= Florence L. Geis =

American social psychologist

Florence Lindauer Geis (1933–October 7, 1993) was an American social psychologist and academic known for her research on gender bias and contributions to feminist scholarship. She was the first female faculty member in the University of Delaware's psychology department, where she served for 25 years.

Geis earned a Bachelor of Arts in English from the University of Arizona and later obtained a Ph.D. in social psychology from Columbia University. Her dissertation led to the influential book Studies in Machiavellianism, co-authored with Richard Christie, which established her as a prominent scholar.

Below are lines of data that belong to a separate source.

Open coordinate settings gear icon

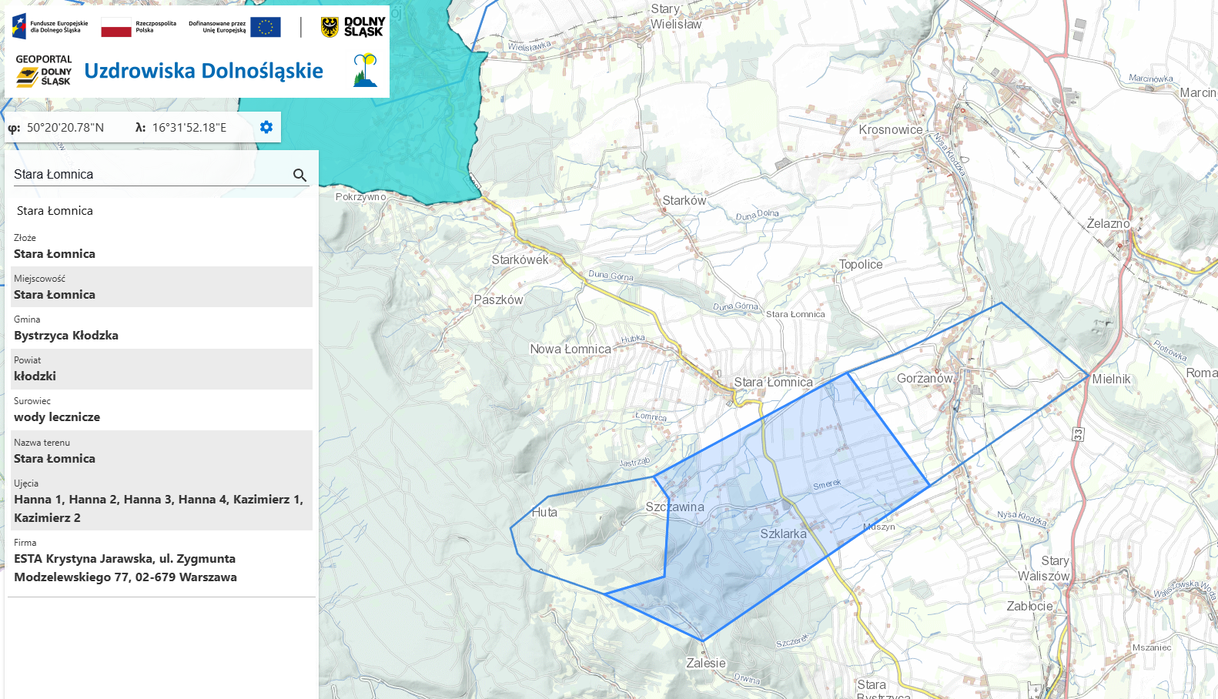(x=266, y=127)

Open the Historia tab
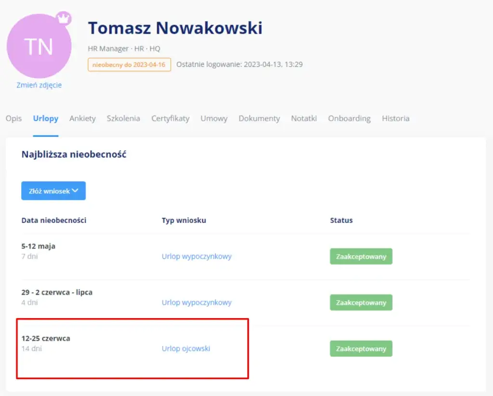(396, 118)
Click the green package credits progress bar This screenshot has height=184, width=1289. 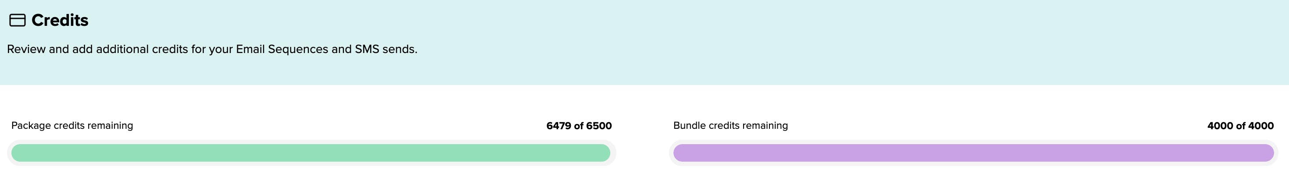click(x=310, y=153)
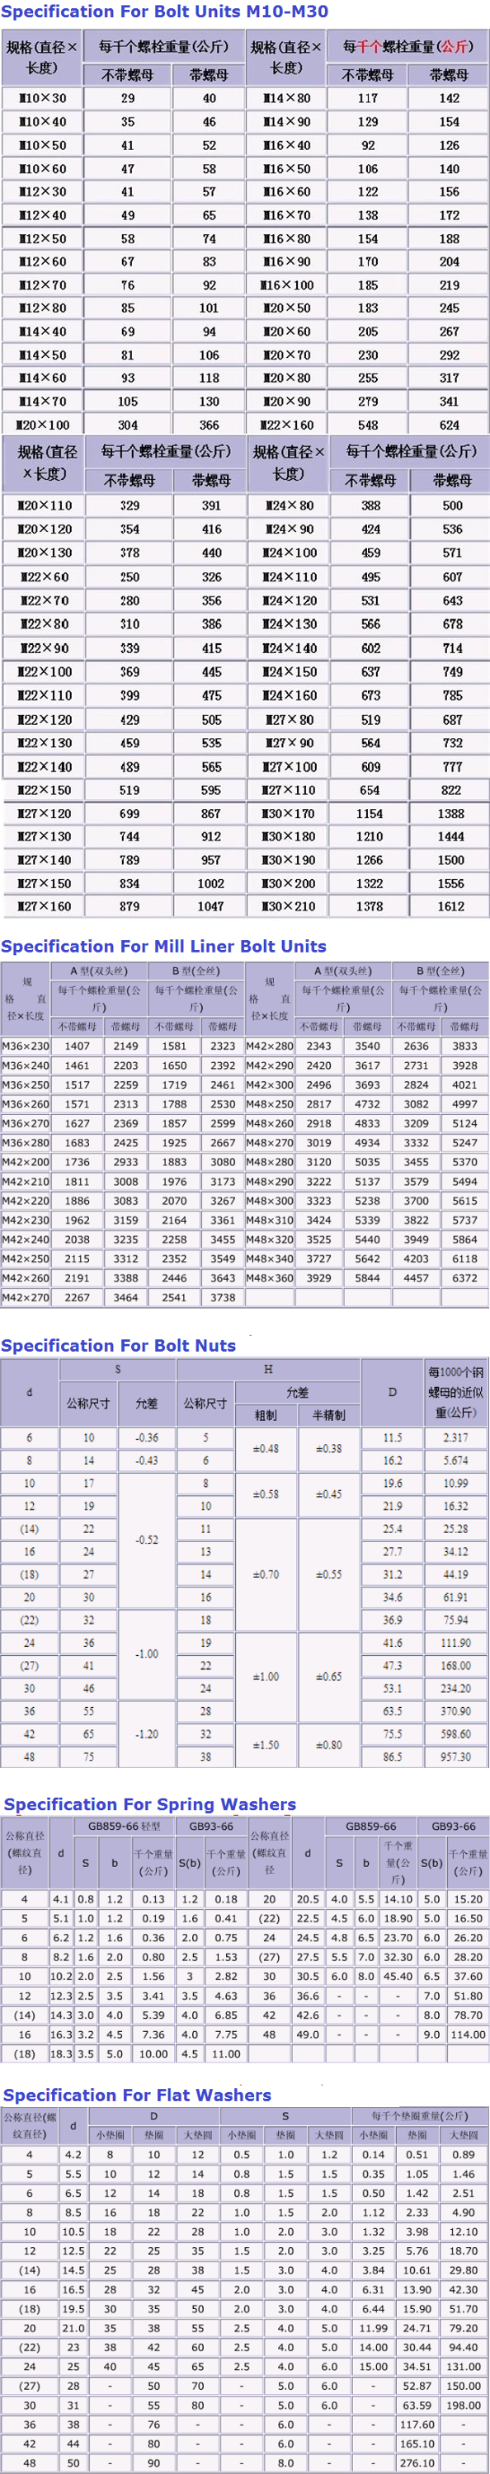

She co-authored several influential works, including Seeing and Evaluating People with Mae Carter and The Organizational Woman: Power and Paradox with Beth Haslett and Carter. Her scholarship was widely used in institutions nationwide to inform discussions on gender and diversity.

She was recognized with the University of Delaware’s Excellence in Teaching Award in 1981 and the American Psychological Association (APA) Division 35’s Heritage Research Award a decade later.

Despite suffering from renal failure and undergoing a kidney transplant, she remained committed to her academic work until her final months. She died from lung cancer in 1993 at the age of 60. The University of Delaware honored her achievements by making her the first recipient of the E. A. Trabant Award for Women’s Equity in 1989. Her tombstone inscription reflects her lifelong dedication: "Feminist, Scholar, Teacher."